start EXCERPTED TEXT

GitHub - gbulmer/etl-language-comparison: Count the number of times certain words were said in a particular neighborhood. Performed as a basic MapReduce job against 25M tweets. Implemented with different programming languages as a educational exercise.

ETL Language Showdown

This repo implements the same map reduce ETL (Extract-Transform-Load) task in multiple languages in an effort to compare language productivity, terseness and readability. The performance comparisons should not be taken seriously. If anything, it is a bigger indication of my skillset in that language rather than their performance capabilities. Nonetheless, they are here and reflect what I would realistically face.

The Task

Count the number of tweets that mention 'knicks' in their message and bucket based on the neighborhood of origin. The ~1GB dataset for this task, sampled below, contains a tweet's message and its NYC neighborhood. It can be downloaded here.

91	west-brighton	Brooklyn	Uhhh
121	turtle-bay-east-midtown	Manhattan	Say anything
175	morningside-heights	Manhattan	It feels half-cheating half-fulfilling to cite myself.

Initial Assumption

These tasks are not run on Hadoop but do run concurrently. Performance numbers are moot since the CPU mostly sits idle waiting on Disk IO.
**UPDATE: Boy was the IO bound assumption wrong.

The Languages

Ruby 2.1.0 with Celluloid - Exposes the GIL limitation in pure ruby and shows the multicore advantage of JRuby.
Ruby 2.1.0 and GNU Parallel - Uses GNU parallel to run ruby processes on multiple cores.
Golang 1.2 - Imperative
Scala 2.10.4 - Both Imperative and Functional
Elixir 1.0 - Functional

Ruby

$ ./run_ruby

Features used

Celluloid Actor Pool

Observations

Performance is very respectable when considering the GIL lock: 1m15.243s
Performance is great when run on JRuby, which uses all available cores: 0m41.268s

Ruby with GNU Parallel

$ ./run_ruby_parallel

This is effectively:

$ parallel -j 90% -a commands.txt && ruby reducer.rb

Features used

GNU Parallel to get around the GIL and more accurately mirror a real world scenario: Many single core workers running one ruby process (eg: Heroku dynos)

end EXCERPTED TEXT
start DATASET EXCERPTS

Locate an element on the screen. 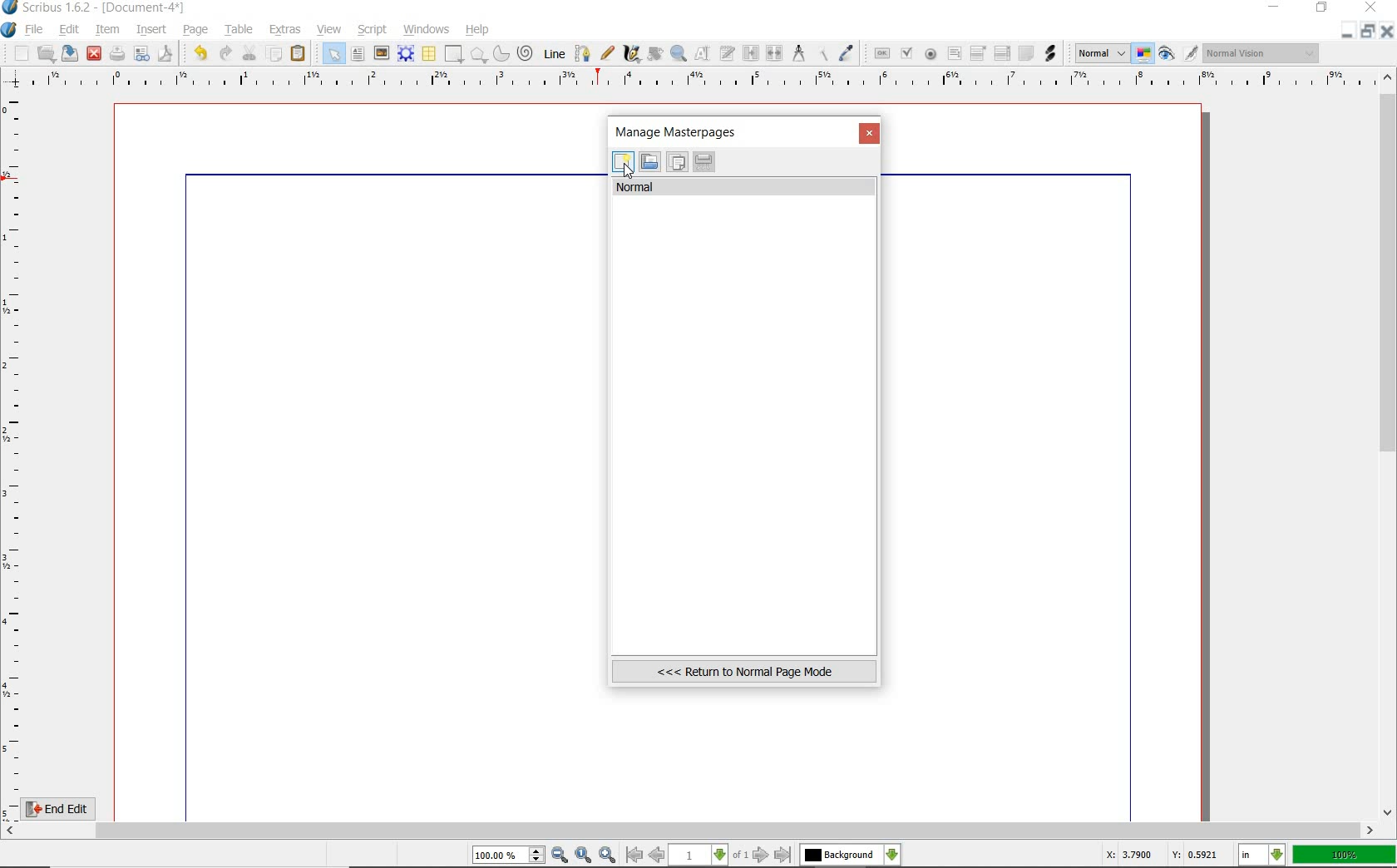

end DATASET EXCERPTS
start DATASET EXCERPTS

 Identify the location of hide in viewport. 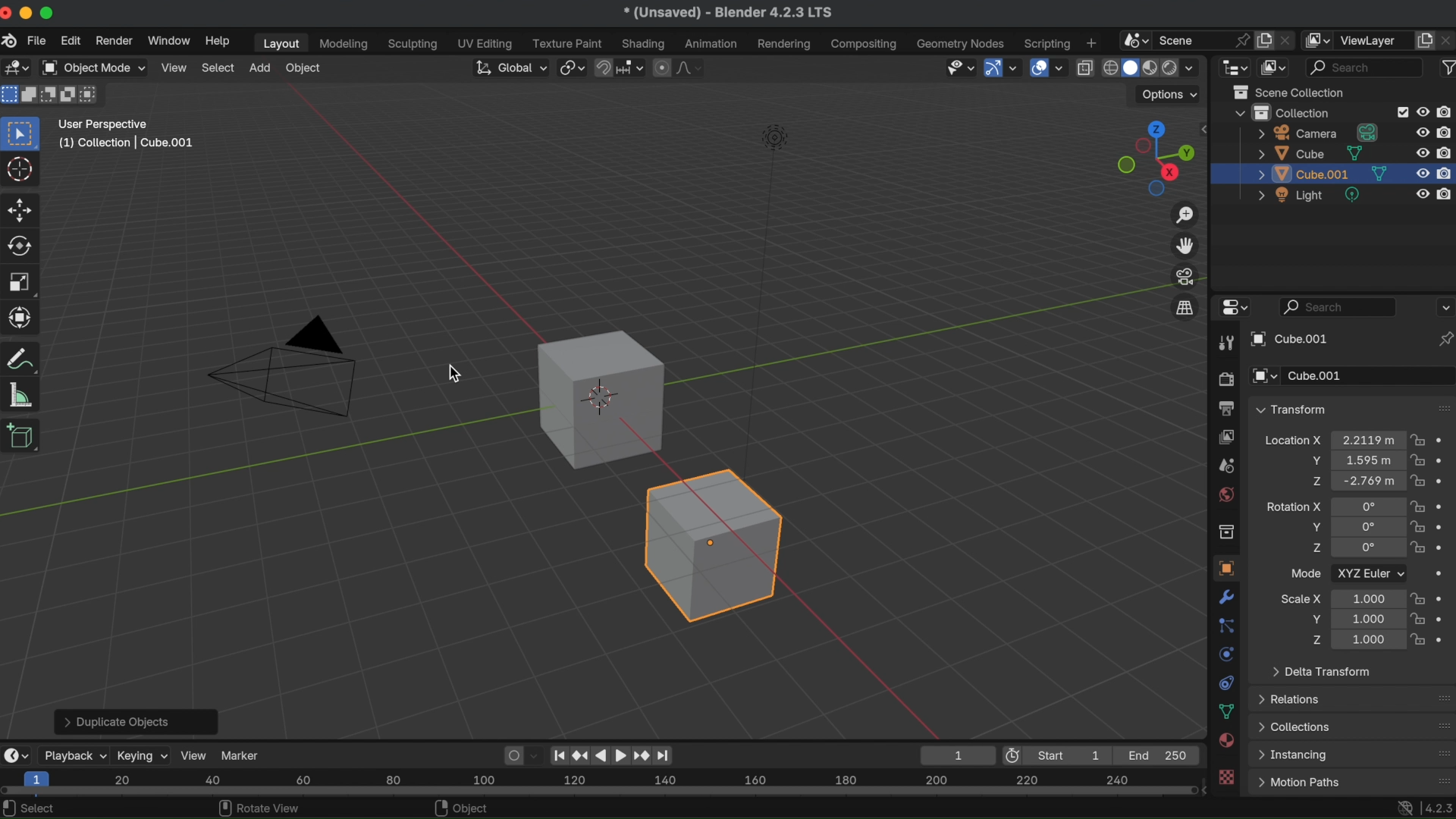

end DATASET EXCERPTS

**TASKS TO CARRY OUT**
[a] In the ETL language comparison, reproduce the passage from "These tasks are" to "on multiple cores.", swapping "Celluloid" for "concurrent-ruby".
[b] According to the ETL language comparison, how long did the Ruby version take when run on JRuby?
[c] Pick up the ETL language comparison after its final line and keep writing.

**IN RESPONSE**
[a]
These tasks are not run on Hadoop but do run concurrently. Performance numbers are moot since the CPU mostly sits idle waiting on Disk IO.
**UPDATE: Boy was the IO bound assumption wrong.

The Languages

Ruby 2.1.0 with concurrent-ruby - Exposes the GIL limitation in pure ruby and shows the multicore advantage of JRuby.
Ruby 2.1.0 and GNU Parallel - Uses GNU parallel to run ruby processes on multiple cores.

[b] 0m41.268s

[c]
Observations

Performance is excellent, with all cores on full blast: 40s.
This implementation is cheating in some areas but serves as a good baseline for other comparisons.
Separate processes can be a maintenance nightmare. It leads to memory bloat, is difficult to coordinate failed processes, and can be difficult to deploy and scale. There is simplicity in being able to deploy one process that is capable of using all cores.
From experience, Ruby's real weakness is its poor performance handling long-running jobs. Memory leaks run rampant. Twitter shared this opinion.

Golang

$ ./run_go

Features used

goroutines
channels
selects

Observations

Performance after first write with no optimizations: 3m23.165s. Was only using one core!
Performance average after using all cores by manually setting GOMAXPROCS: 1m03.593s
Had to research why all cores weren't used here.
Ultimately, GOMAXPROCS will be removed and scheduling will automatically make use of all cores.
Golang's libraries are fantastic but don't have the mature optimizations of other languages (yet).
Ended up being the fewest lines of code across all languages, by a lot.
Golang is not functional, so don't force functional programming concepts, like map and reduce. For loops for days...

Moments of Joy

Handling goroutines with channels and select.

for _ = range inputFiles {
  select {
  case <-channel:
    fmt.Println("Finished mapping.")
  }
}

Iterating over a map with range.
Using defer for cleanup of file resources.
Command-line debugger (but I didn't need it).

Moments of Disappointment

Verbose error handling. There are design patterns to better manage errors, but were skipped for this demo.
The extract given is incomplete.